**Stated problem**
Add 129 to every coordinate in the answers and write out again the lines from the line with "You are a GUI" up to and including the line with "Sitemap (338, 2255)", copying the requests along with them.

**Supplied material**
_ _ _ _

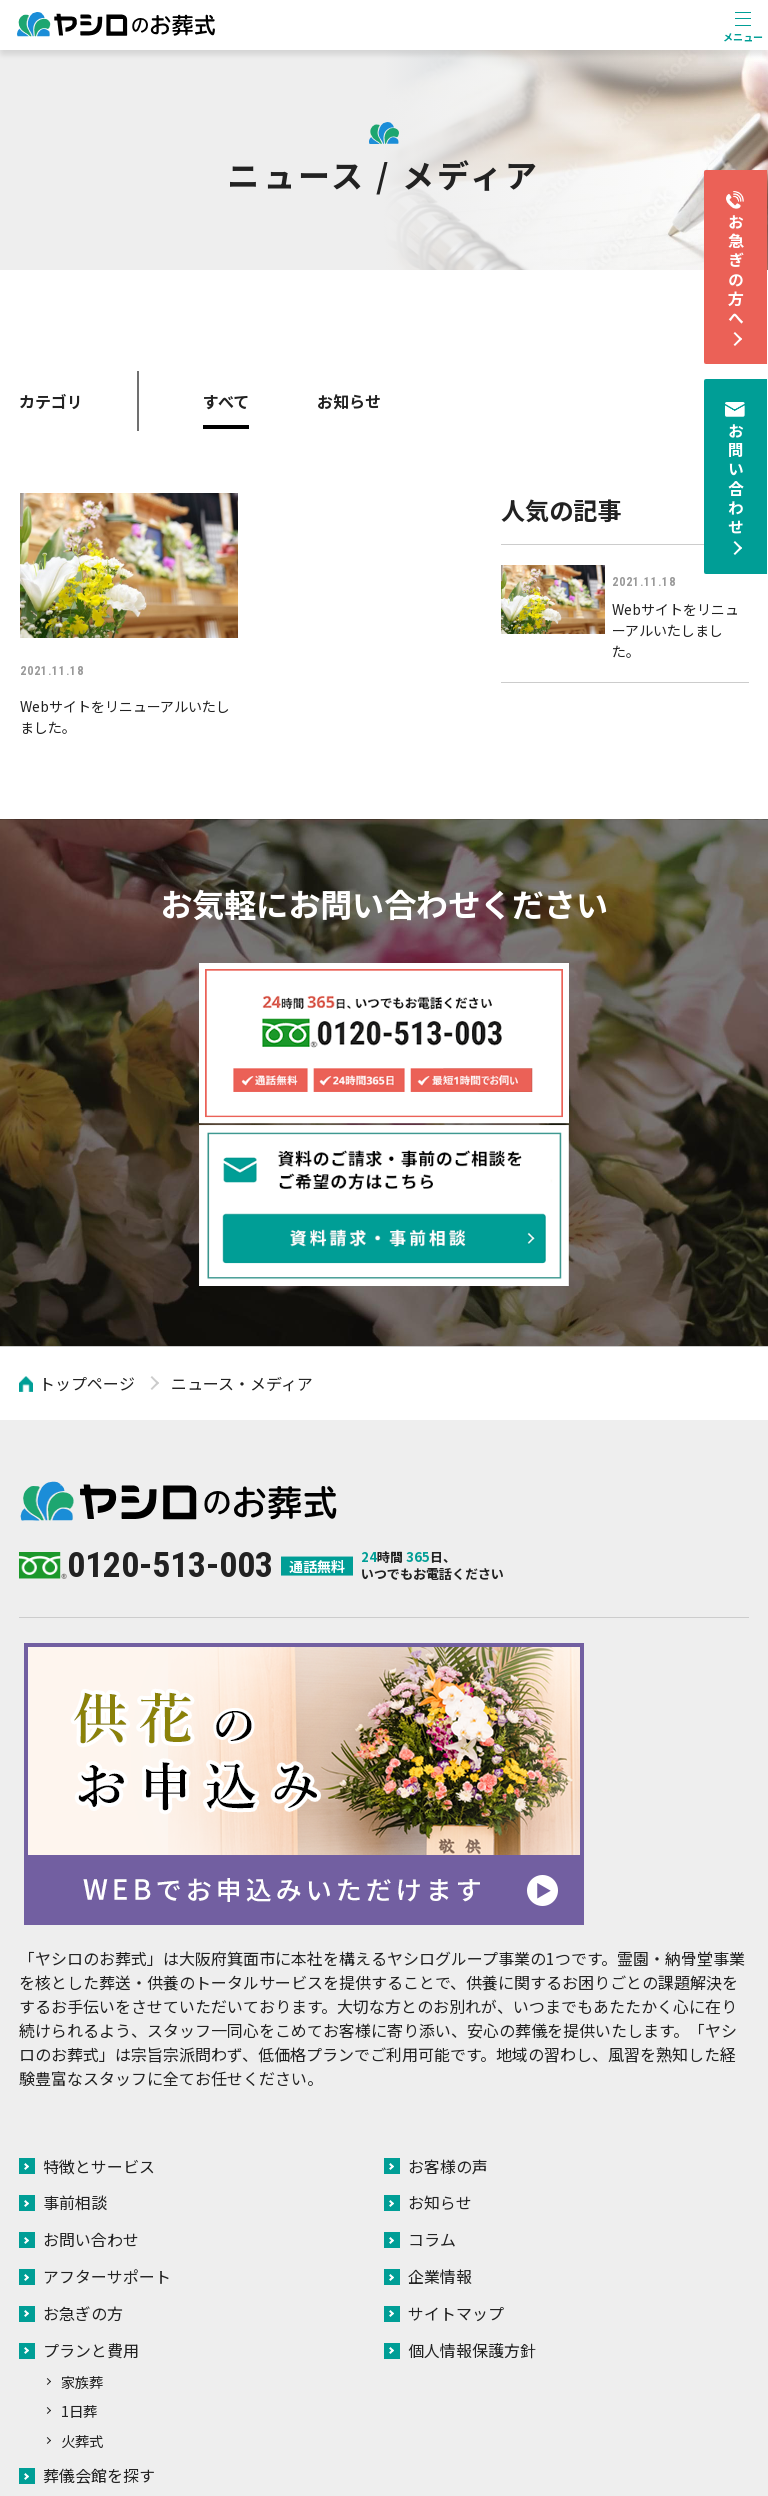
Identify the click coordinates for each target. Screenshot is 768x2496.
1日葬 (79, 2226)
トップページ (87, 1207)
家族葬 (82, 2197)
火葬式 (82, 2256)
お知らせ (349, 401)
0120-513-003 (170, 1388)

_ _ _ _

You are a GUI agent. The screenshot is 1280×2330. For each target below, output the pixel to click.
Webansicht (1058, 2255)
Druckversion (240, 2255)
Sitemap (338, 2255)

_ _ _ _

**Expected answer**
You are a GUI agent. The screenshot is 1280×2330. For each target below, output the pixel to click.
Webansicht (1187, 2384)
Druckversion (369, 2384)
Sitemap (467, 2384)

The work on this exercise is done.